On inception, the Troubled Assets Relief Program (TARP) was heralded as the savior of the U.S. economy, by some for infusing over $400 billion into the economy, and by others as a program for government support of corporations that are considered too big to fail, the survival of which should have been left to market forces.

SIGTARP will exist at least until or beyond 2017 or at least as long as the U.S. Treasury retains investments in corporations or banks or guarantees payment of defaulted loans related to the 2008 financial upheaval.

“TARP morphed beyond a bank bailout into 13 programs, some of which are scheduled to last until as late as 2017,” according to the quarterly report.

Bailout Principle Setting Dangerous Precedent

“The implicit guarantee that came from the Government’s unprecedented intervention resulted in moral hazard, and companies continue to engage in risky behavior,” the quarterly report said.

SIGTARP, and not only SIGTARP, but many academics and economists, pointed out that the bailout of the U.S. financial sector and certain corporations by the U.S government sets a dangerous precedent, as it provides an implicit guarantee for future bailouts, providing these entities with an incentive to take risks far above what is acceptable, risks they wouldn’t take without such a guarantee.

The crux of the matter is that America no longer adheres to a true capitalistic theory, one that requires free entry or exit into or out of the market, is governed by the law of supply and demand, and not subject to government interference.

Corporations and financial institutions are allowed to grow into gigantic entities, which if they should fail, could create an environment that is no longer able to sustain the economy, thus bringing the theory too big to fail to life.

“Classical economists understood the dangers of large corporate organizations: they inevitably tend toward monopoly. ... If bigness in [sic]truly necessary, these corporations need to become government agencies.
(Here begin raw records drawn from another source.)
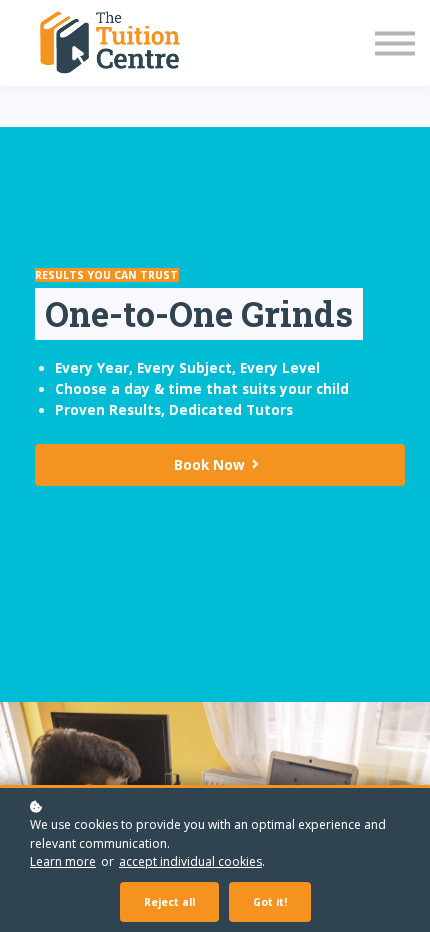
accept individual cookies (190, 861)
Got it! (270, 902)
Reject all (169, 902)
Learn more (63, 861)
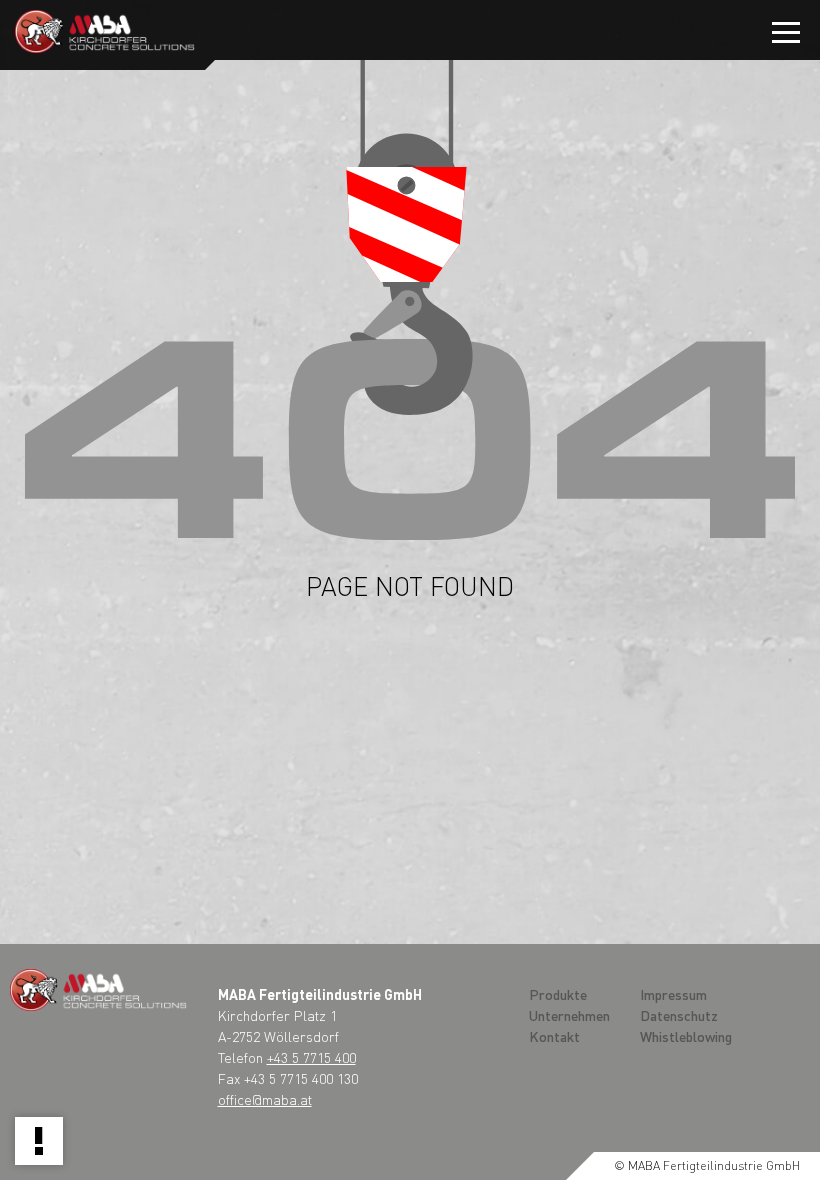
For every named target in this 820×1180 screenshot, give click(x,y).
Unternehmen (569, 1015)
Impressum (673, 994)
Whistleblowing (686, 1036)
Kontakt (554, 1036)
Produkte (558, 994)
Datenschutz (679, 1015)
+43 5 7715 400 (311, 1057)
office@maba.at (265, 1099)
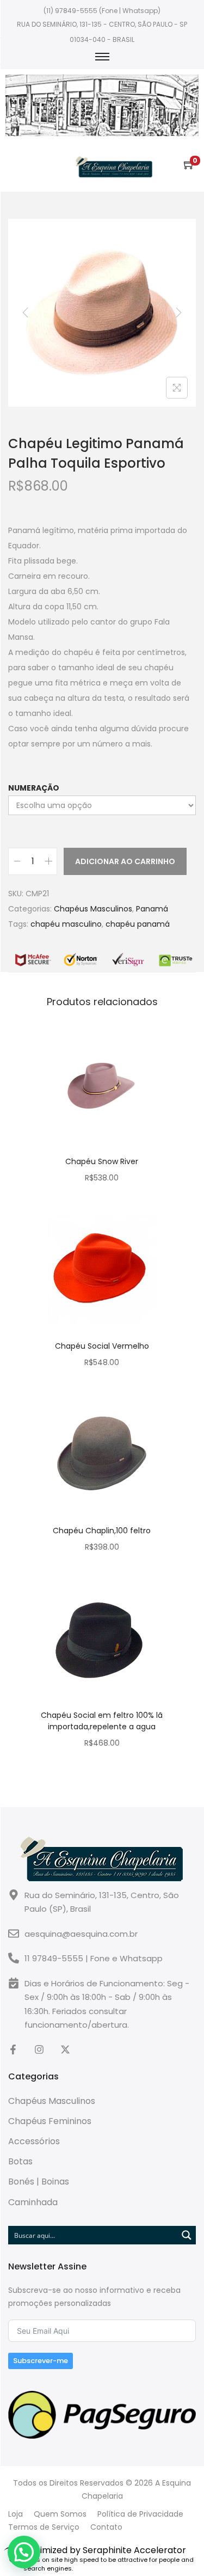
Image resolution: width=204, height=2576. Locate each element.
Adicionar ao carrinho (125, 861)
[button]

If not, they need to be made smaller,” according to an article by John E. Ikerd, professor emeritus of agricultural economics at the University of Missouri.

Secondly, the too big to fail theory brought with it not just the implicit promise of a government bailout if a corporation takes unsustainable market risks, but also the risk of runaway executive compensation packages, which foster, instead of reigning in, excessive risk taking, as SIGTARP points out.

“Because companies generally have shown little or no appetite for reforming executive compensation practices, the economy remains at risk that compensation could play a material role in the event of a future crisis,” the SIGTARP report said.

SIGTARP staff expressed concern about the new regulations under the Dodd-Frank Act (Dodd-Frank Wall Street Reform and Consumer Protection Act), as they are in their infancy and still under development. These regulations may not have gone far enough to reign in excessive risk taking and have not yet demonstrated that they are an effective tool against it.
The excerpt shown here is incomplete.